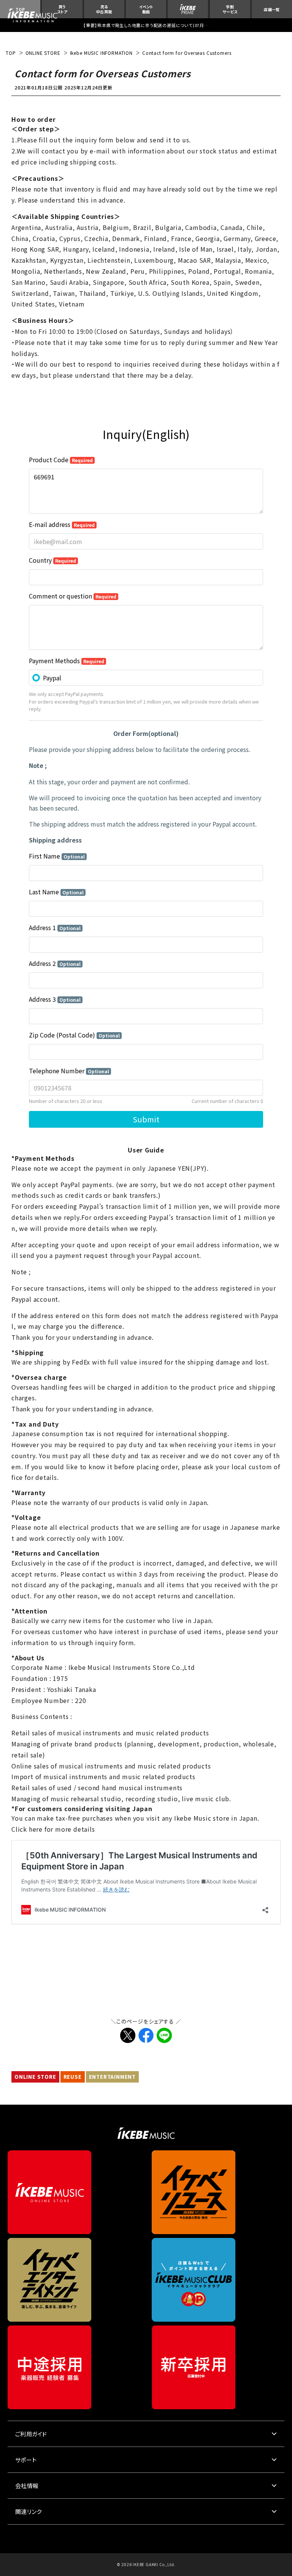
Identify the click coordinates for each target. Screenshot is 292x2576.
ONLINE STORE (35, 2076)
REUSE (72, 2076)
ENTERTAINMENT (112, 2076)
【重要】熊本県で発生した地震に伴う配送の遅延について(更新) (146, 25)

• [Exercise goal]: Give back the material above exactly as written, but omit the images.

• [Response]:
Identify the click coordinates for each target. Screenshot is 292x2576.
ONLINE STORE (35, 2076)
REUSE (72, 2076)
ENTERTAINMENT (112, 2076)
【重要】熊本県で発生した地震に伴う配送の遅延について(更新) (146, 25)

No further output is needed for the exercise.